ACTION ITEM >>
When a line in the entries below contains the word "agent", copy that line.

EXERCISE INPUTS >>

= Beginning of Section =

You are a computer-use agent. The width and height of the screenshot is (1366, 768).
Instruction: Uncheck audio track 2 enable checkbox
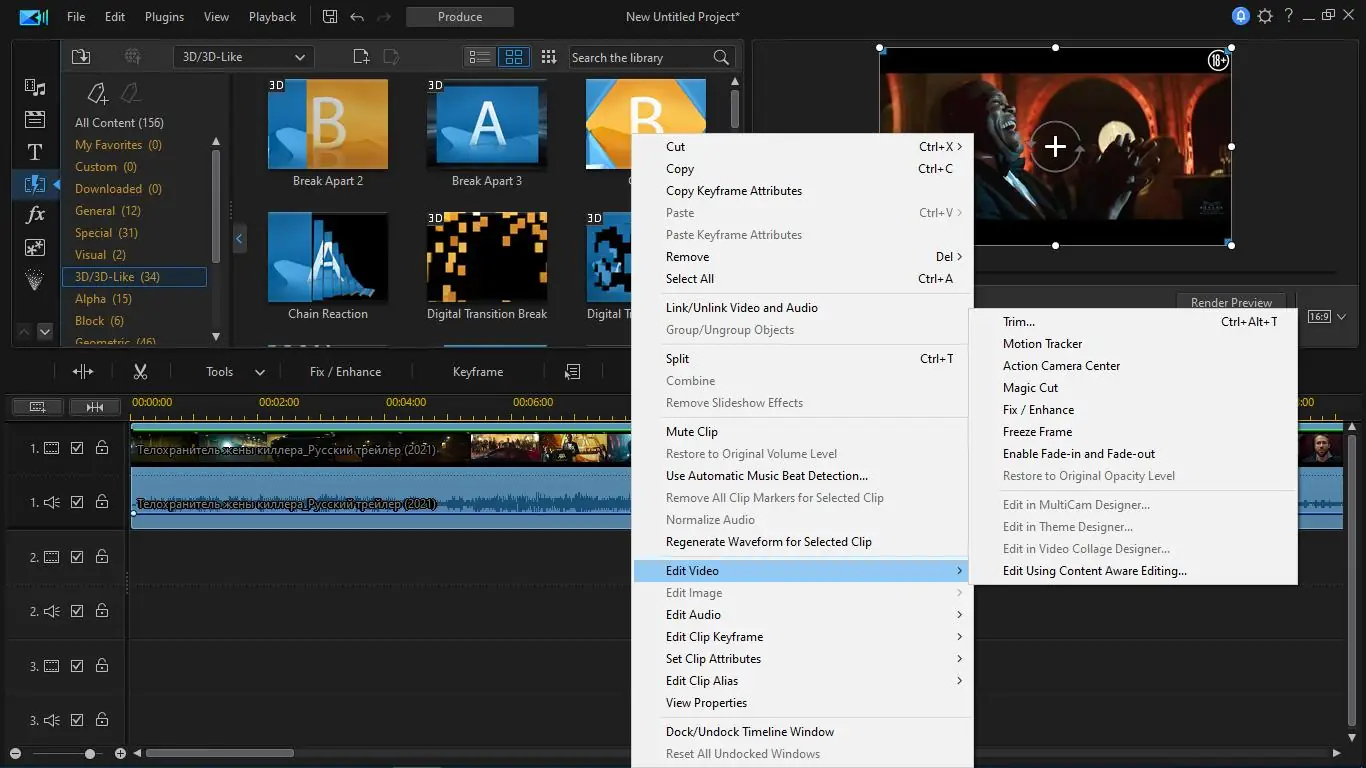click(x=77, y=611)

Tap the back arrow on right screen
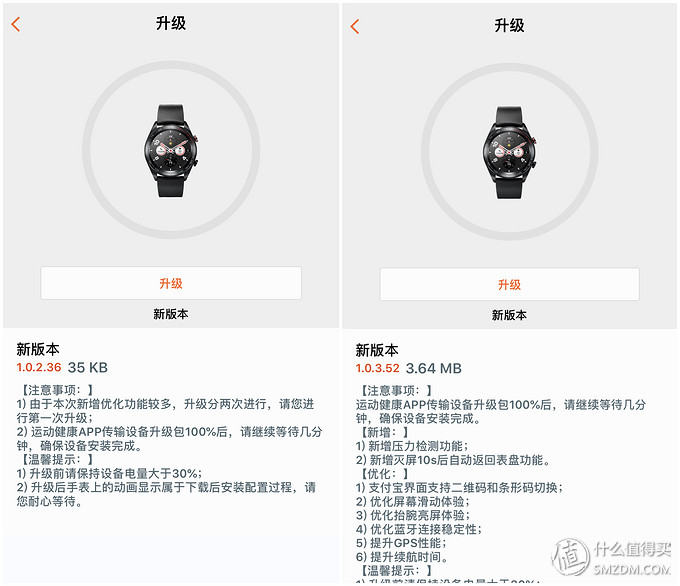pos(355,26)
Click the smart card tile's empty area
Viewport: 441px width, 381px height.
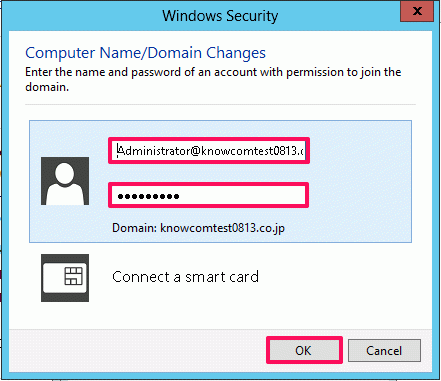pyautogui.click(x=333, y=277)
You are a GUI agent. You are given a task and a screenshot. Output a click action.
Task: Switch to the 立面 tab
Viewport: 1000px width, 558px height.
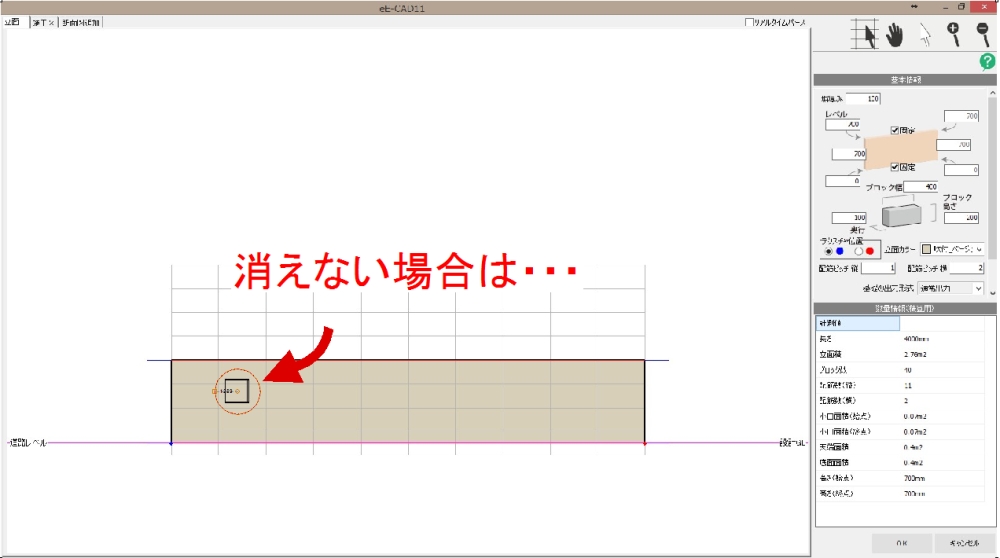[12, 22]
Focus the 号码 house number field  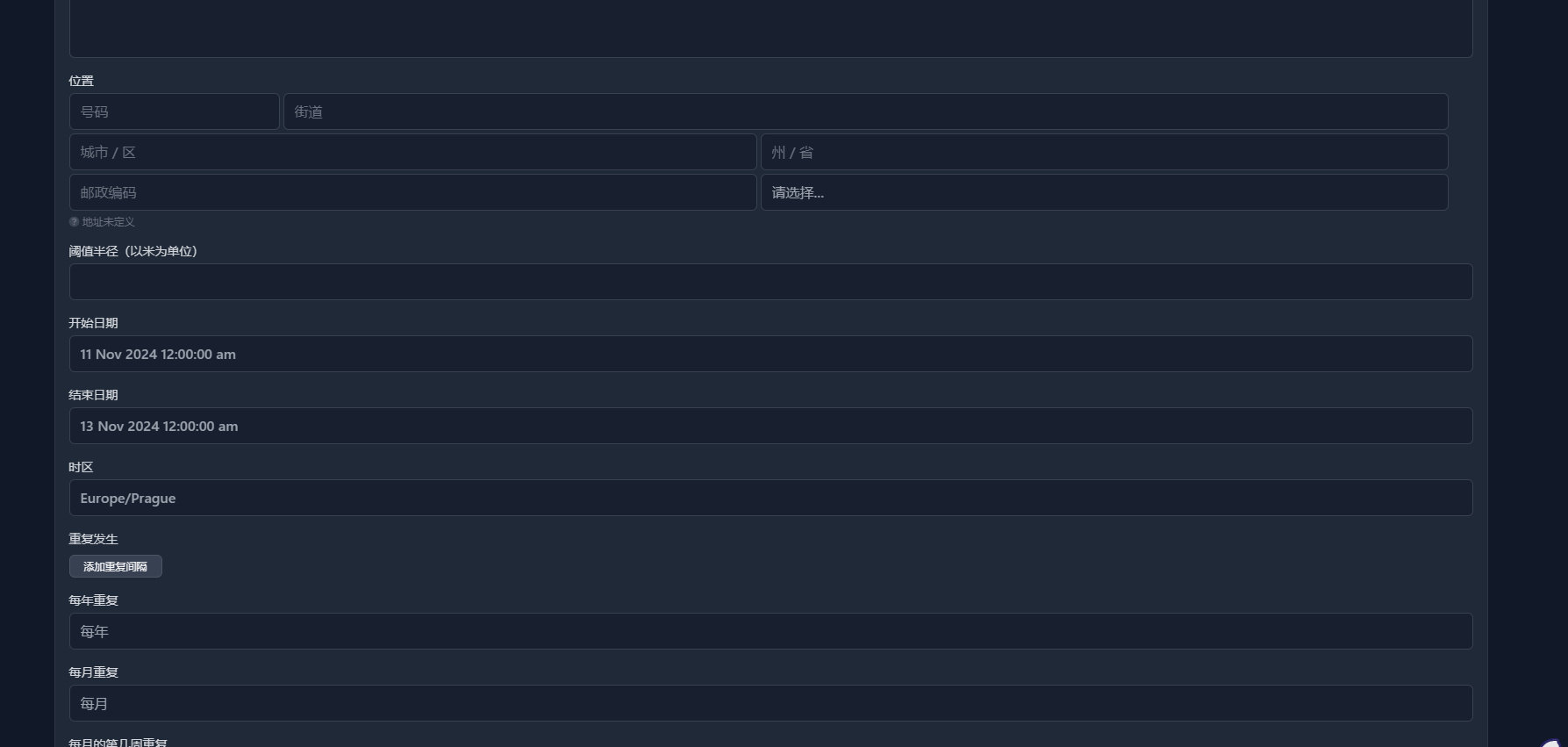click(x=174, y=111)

= End of Section =
= Beginning of Section =

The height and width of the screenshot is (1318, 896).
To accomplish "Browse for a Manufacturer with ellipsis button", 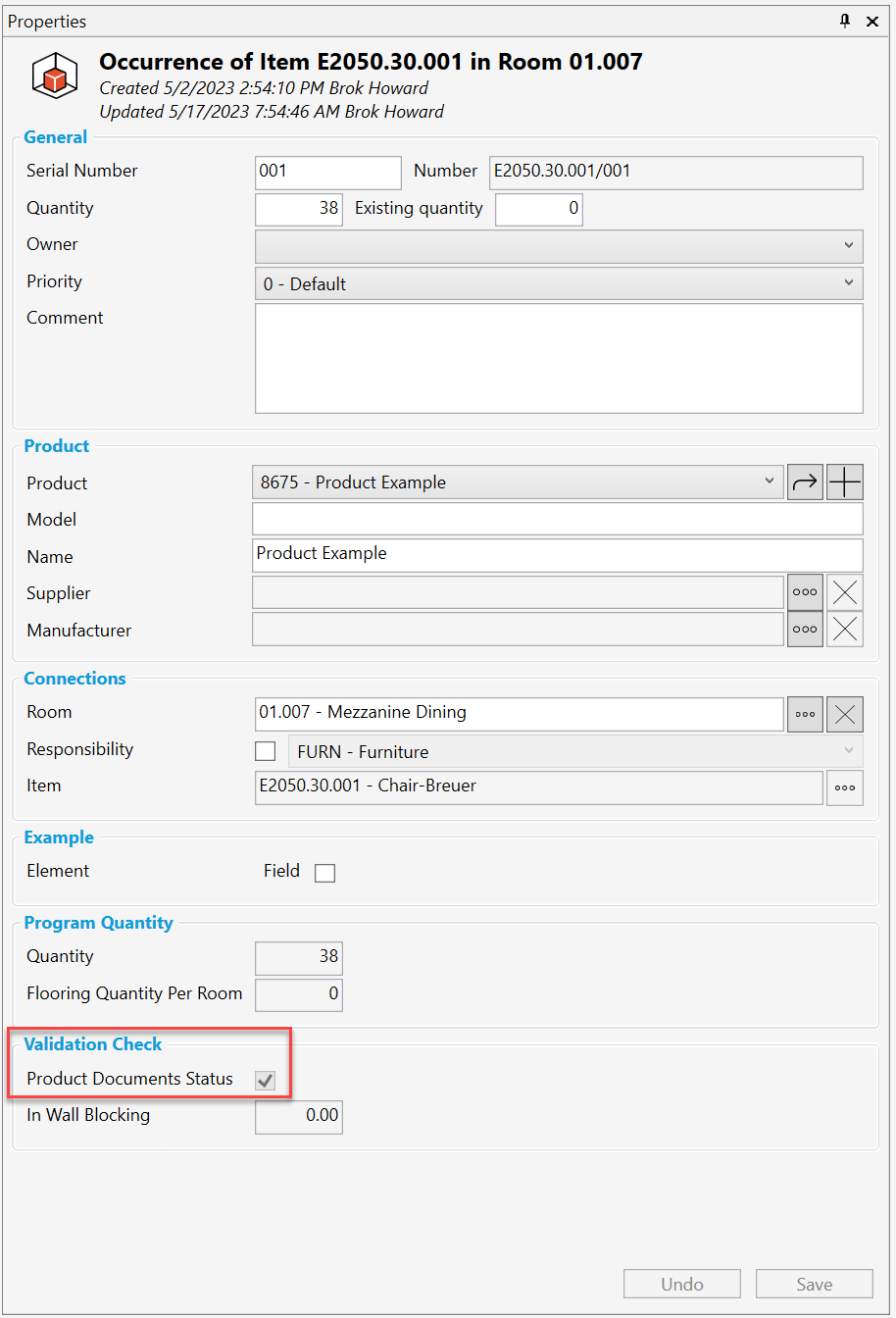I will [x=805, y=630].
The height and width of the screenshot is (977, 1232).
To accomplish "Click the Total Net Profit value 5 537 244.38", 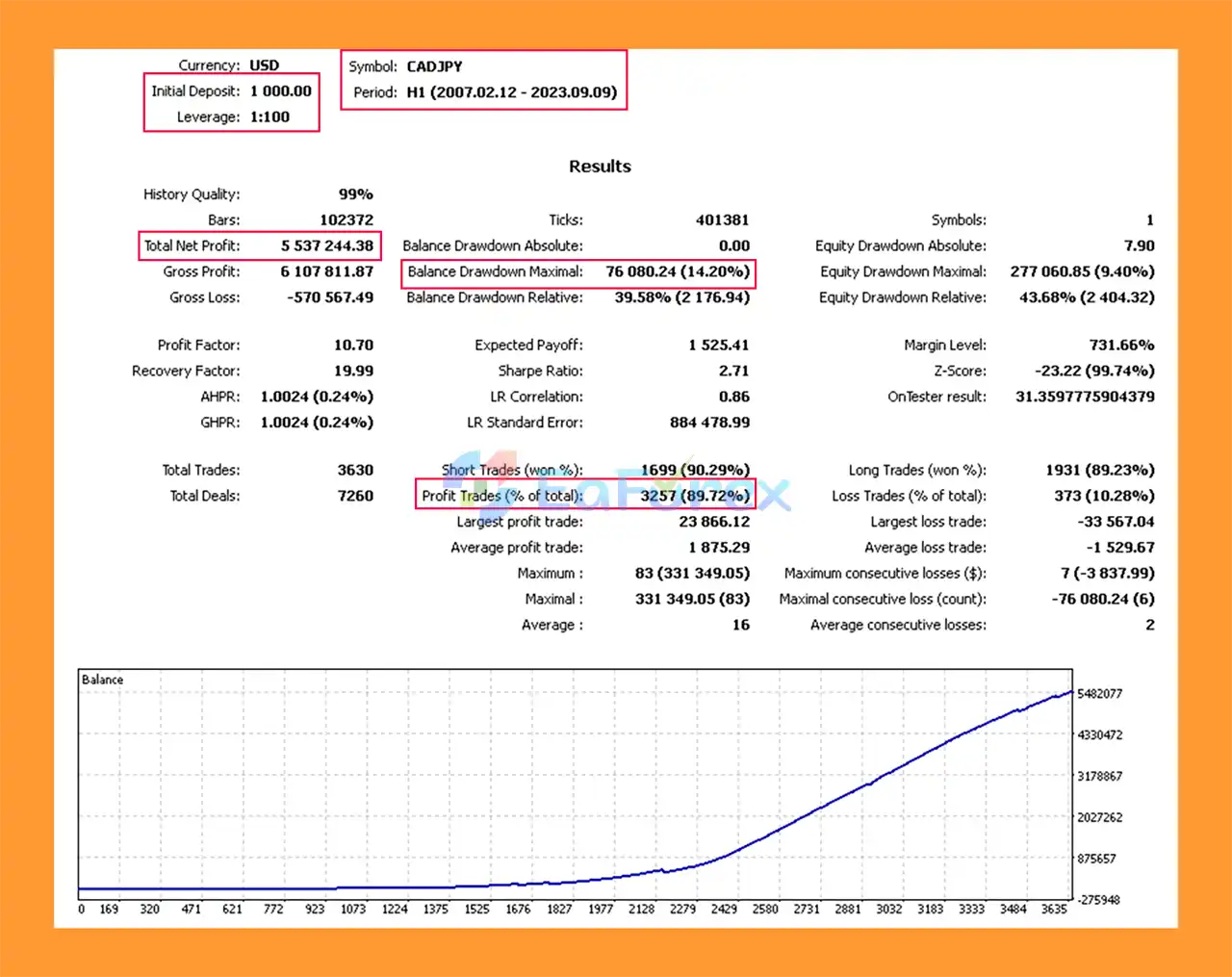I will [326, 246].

= End of Section =
= Beginning of Section =

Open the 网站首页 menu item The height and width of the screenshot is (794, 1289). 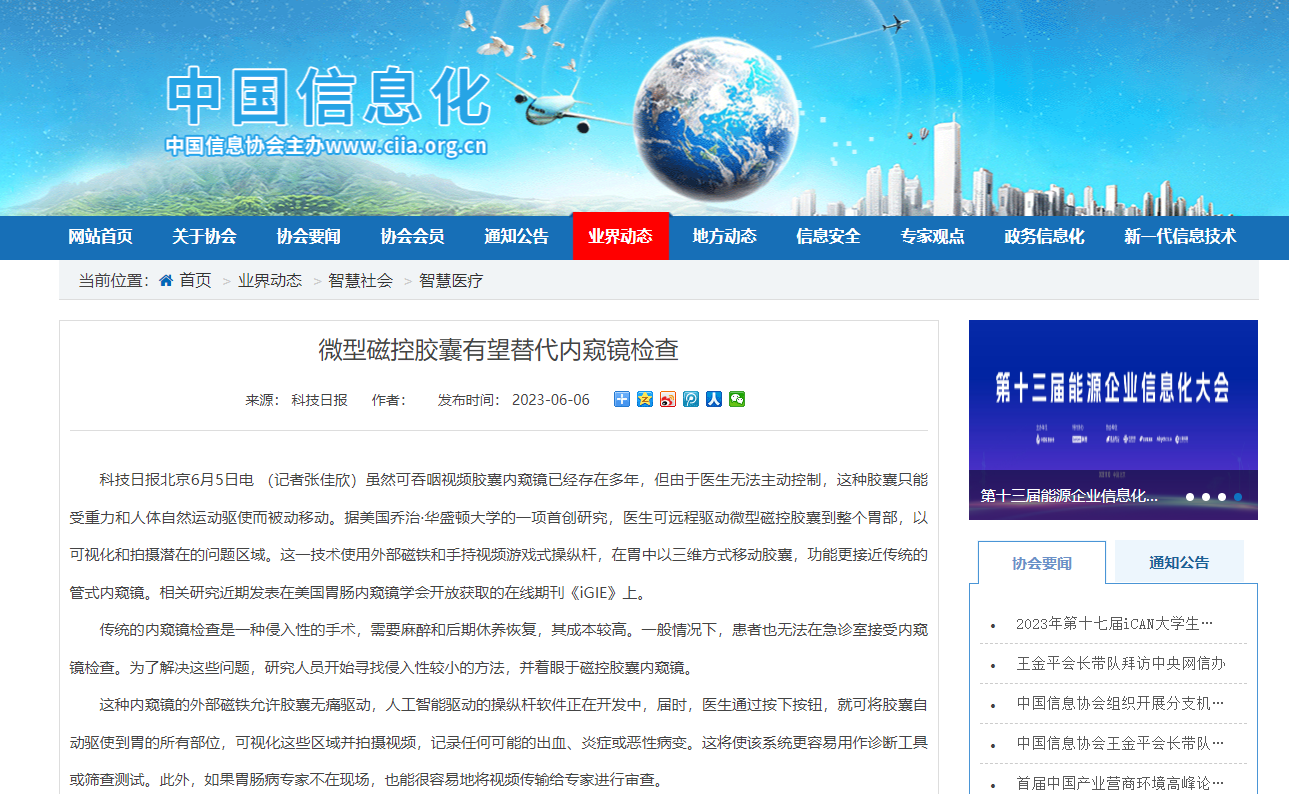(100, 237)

= End of Section =

SOLUTION TO THIS TASK >>
You are a computer-use agent. The width and height of the screenshot is (1366, 768).
You are a GUI agent. You are given a task and a screenshot. Output a click action.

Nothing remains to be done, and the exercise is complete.